La perception du Conseil de l'industrie forestière

Guy Chevrette, patron du Conseil de l'industrie forestière du Québec, a ses propres idées sur la gestion des risques énergétiques. Selon lui, le Québec possède un grand potentiel pour produire de l'énergie propre. " Le bois peut être extraordinaire pour faire de l'éthanol et de la biomasse. Nous avons beaucoup d'eau, beaucoup de vent, sans doute du gaz naturel qui dort. Nous avons également une forêt qui est loin d'être en péril. "

Pour sa part, David J. Paterson estime que la production d'énergie soulève des questions chez AbitibiBowater en raison des coûts de démarrage. " La partie la plus difficile, c'est d'investir. Les installations pour la biomasse peuvent coûter plus de 80 millions de dollars, et leur mise sur pied peut demander plus d'un an. Il faut que ce soit un bon investissement sur cinq à dix ans. Quand le baril de pétrole coûte 130 dollars américains, c'est un choix valable. Mais qu'arrive-t-il si les prix baissent et que la consommation de combustibles fossiles devient économique ? Toutefois, je crois quand même que la biomasse est un excellent choix, parce que le baril de pétrole ne reviendra pas à 30 dollars. "

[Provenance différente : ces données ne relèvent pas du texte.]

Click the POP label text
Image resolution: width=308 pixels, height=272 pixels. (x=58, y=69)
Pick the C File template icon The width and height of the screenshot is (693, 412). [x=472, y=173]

Que pense Guy Chevrette du lancement de produits plus " verts " par des forestières comme AbitibiBowater ? " Vu la crise conjoncturelle du secteur forestier, ça servirait sans doute plus aux marchés extérieurs qu'à ceux de l'Amérique du Nord, répond-il. On ne changera pas les règles du marché en ce qui concerne l'offre et la demande. Mais ces stratégies sont de bonne guerre et elles rapportent de l'argent. " Cependant, il est clair pour lui que la consolidation n'est pas terminée. " Nous avons tous les coûts fixes (usines, emplois, équipement) pour utiliser 300 000 mètres cubes de matière première, alors que nous travaillons actuellement avec seulement 100 000 mètres cubes. Tant que la restructuration ne sera pas terminée, notre secteur ne sera pas pleinement concurrentiel. " Et, tout comme le PDG d'AbitibiBowater, Guy Chevrette insiste sur la nécessité que le gouvernement du Québec lève l'incertitude sur l'approvisionnement et clarifie sa stratégie forestière. " Sinon, qui investira sans avoir de garanties là-dessus ? Nous avons encore du chemin à faire avant d'arriver au but et nous ne savons pas quand les choses seront plus claires. C'est malheureux. "

En gros, les forestières ne sont pas sorties du bois.

Cet article a été publié dans la revue Commerce en août 2008.